A PUC-Minas vai investir R$ 3 milhões em projeto inovador - Foto: Alisson J. Silva

THAÍNE BELISSA

Não é novidade que muitas startups têm na universidade seu berço. Mas, muito mais que lançar a semente de negócios inovadores, a Pontifícia Universidade Católica de Minas Gerais (PUC-Minas) quer apoiar startups já em desenvolvimento e trazê-las “de volta” ao ambiente da universidade, desta vez não mais para incubação, mas para aceleração. Para isso, acaba de lançar o programa PUC Tec, que vai investir cerca de R$ 3 milhões em 40 startups na primeira rodada de aceleração, que inclui mentorias, conexão com o mercado e consultoria com especialistas.


O coordenador do Núcleo de Inovação Tecnológica da PUC Minas (NIT), Humberto Torres Marques Neto, destaca que a instituição faz um movimento inovador ao atrair startups de fora para o ambiente da universidade. “Normalmente as universidades têm incubadoras e exportam startups. A PUC também faz isso, mas com esse novo programa estamos chamando de volta essas startups”, frisa. Segundo ele, o objetivo do programa é atrair empresas que proponham soluções ou processos inovadores em diferentes áreas do conhecimento. Elas precisam ser um pouco mais maduras e ter um protótipo em processo de comercialização.

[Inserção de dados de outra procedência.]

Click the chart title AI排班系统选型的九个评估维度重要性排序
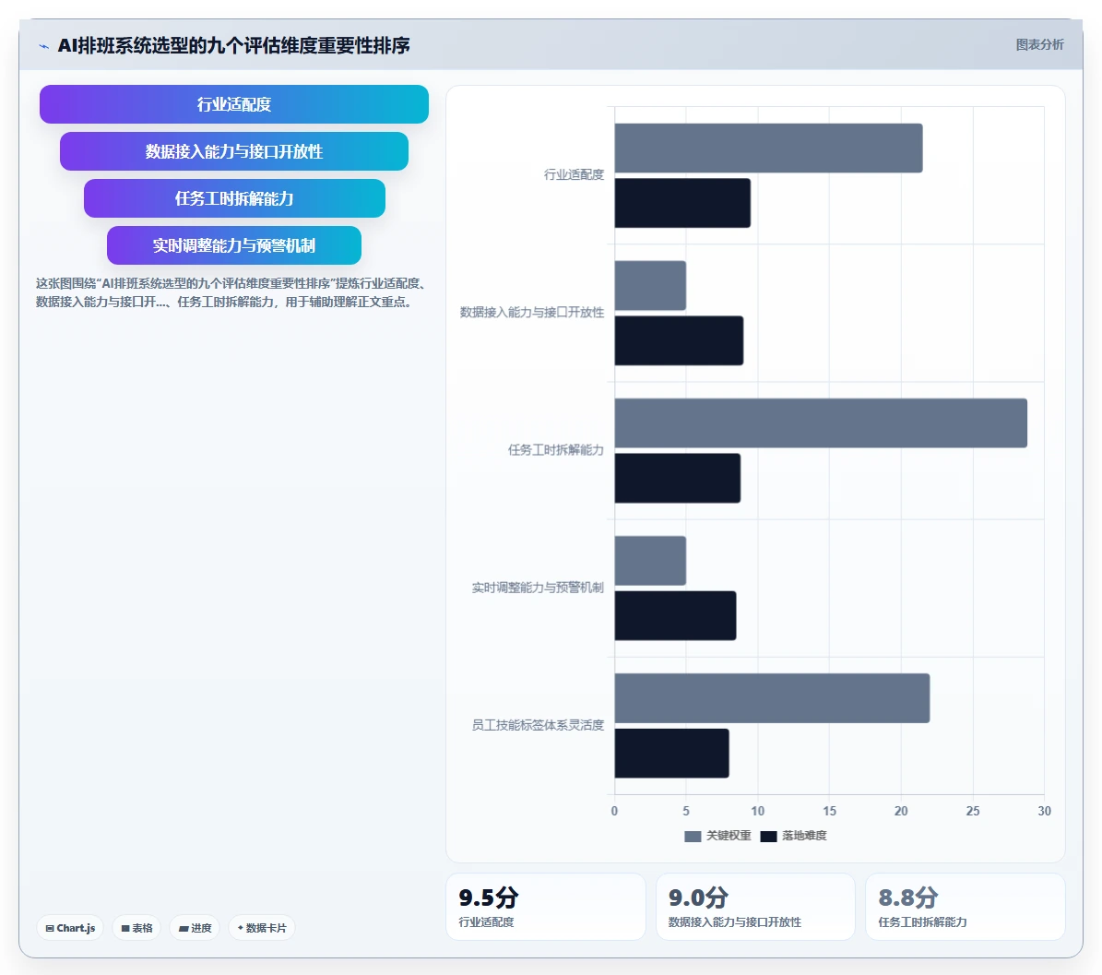 pyautogui.click(x=233, y=46)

“A PUC já auxilia os estudantes na fase de ideação, durante a graduação, por exemplo. Com o PUC Tec queremos ir além: buscamos, por exemplo, o aluno de pós-graduação que, por causa da pesquisa, já está muito envolvido com inovação. É nessa fase que ele descobre muita coisa, cria produtos e processos”, afirma. O coordenador explica que o projeto é aberto para qualquer empresa dentro ou fora do Brasil.


Segundo Neto, o programa investirá, nessa primeira rodada, R$ 3 milhões, dos quais R$ 2 milhões em aporte de capital e o restante em mentoria e consultoria com professores da PUC Minas. “Entre os diferenciais do nosso processo de aceleração está a oferta de consultoria com um especialista. Dentro de cada especificidade das startups encontraremos um professor da PUC que seja especialista e ajude a empresa em seus desafios”, explica.

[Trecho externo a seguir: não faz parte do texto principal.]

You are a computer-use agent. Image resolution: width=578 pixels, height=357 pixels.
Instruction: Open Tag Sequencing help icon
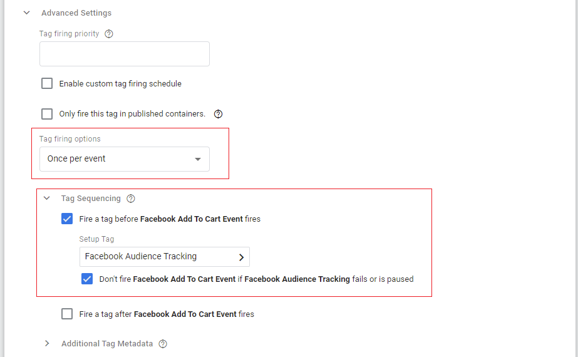click(131, 199)
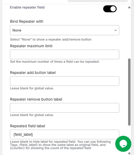Click the "Enable repeater field" label text
134x155 pixels.
point(27,7)
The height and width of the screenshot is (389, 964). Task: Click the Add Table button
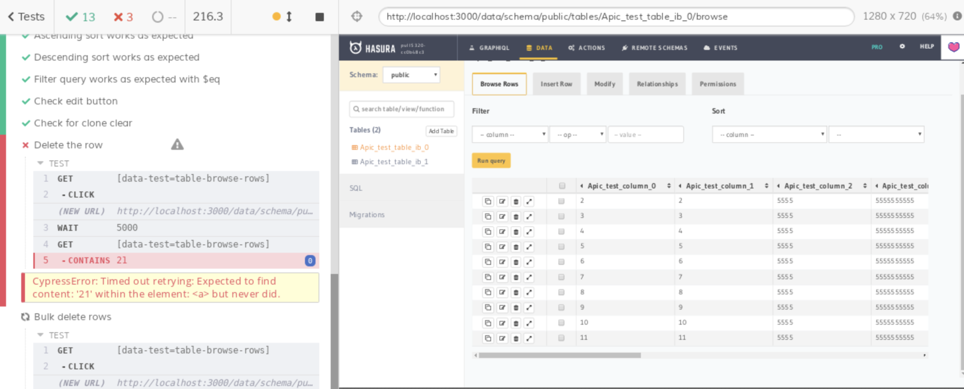pyautogui.click(x=441, y=131)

Ao todo, são seis meses de aceleração divididos em quatro fases. Na primeira, 40 startups são selecionadas para receber mentorias, créditos em cursos da PUC e para ter acesso ao espaço físico da PUC. Dessas, 20 empresas seguem para a segunda fase do programa, estágio em que o investimento de capital começa a ser liberado. Nessa fase, as startups recebem um aporte de capital de R$ 20 mil em troca de 2,5% da participação societária.


Uma nova seleção é realizada e apenas 12 startups seguem para a terceira fase do programa, quando recebem R$ 80 mil de investimento em troca de mais 3,5% da participação societária da startup, o que significa um total de 6% de equity, considerando a segunda fase. Para a última fase seguem quatro startups, que receberão R$ 200 mil em troca de 9% a 14% de participação da empresa, o que significa um total de 15% e 20% de equity, considerando as fases anteriores.


O coordenador explica que uma banca formada por professores da PUC e profissionais do mercado será responsável por selecionar os projetos das startups. Segundo ele, alguns pré-requisitos são importantes para as candidatas, como capacidade de crescimento em escala e oferta de inovação com potencial de grande alcance. As inscrições podem ser feitas a partir do dia 17 de dezembro no www.pucminas.br/puctec.